– Вот бы его хоть раз увидеть.
– Что?
– Ту их страну. Пальмы, солнце, львы. Ну, знаешь. Пустыни, пирамиды.
– Скорпионы, мантикоры, ифриты, гиены, стервятники, джинны, вши, заржи, москиты и малярия.
Алитэ показала брату язык.
В последний миг он сумел удержаться, не состроил ответную рожу. Нужно с этим кончать, я уже не ребенок. Разве стратегос дурит на людях, разве препирается с сестрой? Стратегос сохраняет возвышенное молчание.
Конечно, это тоже было несколько инфантильно. Разве дети не играют именно в стратегосов и аресов, кратистосов и королей, разве не притворяются серьезными – и тем смешнее они в этом притворстве? А значит, стыда не избежать: хоть покорится инстинкту, хоть воспротивится ему. Он отвел взгляд, быстро смаргивая.
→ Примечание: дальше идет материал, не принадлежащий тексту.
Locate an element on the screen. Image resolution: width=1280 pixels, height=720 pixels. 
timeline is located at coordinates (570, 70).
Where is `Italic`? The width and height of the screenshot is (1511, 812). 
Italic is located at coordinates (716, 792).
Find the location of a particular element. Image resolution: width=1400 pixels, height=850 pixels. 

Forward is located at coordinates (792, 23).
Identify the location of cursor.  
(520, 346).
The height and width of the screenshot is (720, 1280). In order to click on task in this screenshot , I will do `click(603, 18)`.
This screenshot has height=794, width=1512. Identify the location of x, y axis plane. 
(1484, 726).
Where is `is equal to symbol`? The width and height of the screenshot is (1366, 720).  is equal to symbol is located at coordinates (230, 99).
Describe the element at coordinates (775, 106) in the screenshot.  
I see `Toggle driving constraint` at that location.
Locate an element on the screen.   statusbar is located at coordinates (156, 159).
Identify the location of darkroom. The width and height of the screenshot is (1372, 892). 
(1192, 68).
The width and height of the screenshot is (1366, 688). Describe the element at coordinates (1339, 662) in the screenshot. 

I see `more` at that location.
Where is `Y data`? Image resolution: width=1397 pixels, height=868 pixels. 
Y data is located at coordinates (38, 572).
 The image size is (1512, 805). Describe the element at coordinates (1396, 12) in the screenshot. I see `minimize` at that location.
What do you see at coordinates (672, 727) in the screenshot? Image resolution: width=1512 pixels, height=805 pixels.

Тем не менее он помнил, что столь часто повторяла ему мать. Особенно когда он жаловался, что они всюду опаздывают из-за ее бесконечного сидения перед зеркалом – и это был ее любимый ответ, произносимый уже совершенно не задумываясь, но все же не менее истинный в своей банальности.
– Характер рождается из выработанных привычек. Кого бы ты ни изображал, лишь бы достаточно последовательно, тем, в конце концов, и станешь. Это отличает нас от зверей и существ низших, их Форма всегда происходит извне, сами по себе они не умеют изменяться. – Она улыбалась ему в отражении, в серебре, над своим плечом. – Не стони; прояви терпение. Красивую женщину всегда ждут.
Мать выработала в себе привычку к красоте. Не позволяла себе ни мига невнимательности. Даже когда не собиралась никуда с официальным визитом, ни на какой прием или бал, даже когда сама не принимала гостей – ни на волос не отступала от заранее запланированного помышления себя. И ее красота никогда ей не изменяла. Авель так и не переборол в себе оной набожной робости, с каковой входил в детстве в ее комнаты. Спальня, гардеробная, ванная, кабинет – здесь ее антос въедался глубже всего. Воздух всегда пронизывала характерная смесь запахов, дразнящих и тошнотворных, душная поволока ароматов экзотических парфюмов и цветов, наполнявших вазы на подоконниках. Сам свет здесь становился иным – более мягким и затемненным. Звуки сразу же умирали, заглушенные. Тут не существовало ни прямых углов, ни острых граней. Все предметы или оказывались на самом деле деликатными конструкциями из множества отдельных элементов, либо на множество мелких безделушек распадались, по крайней мере, находились посредине этого процесса, растрепанные, расчлененные, потерявшиеся в собственных орнаментах. Мать являлась меж ними в шелесте кружевных платьев, предшествуемая размытым отсветом от их ярких красок и одуряющим запахом своих парфюмов, черноволосая королева, кратиста его сердца. Что же он мог поделать пред лицом такой Формы?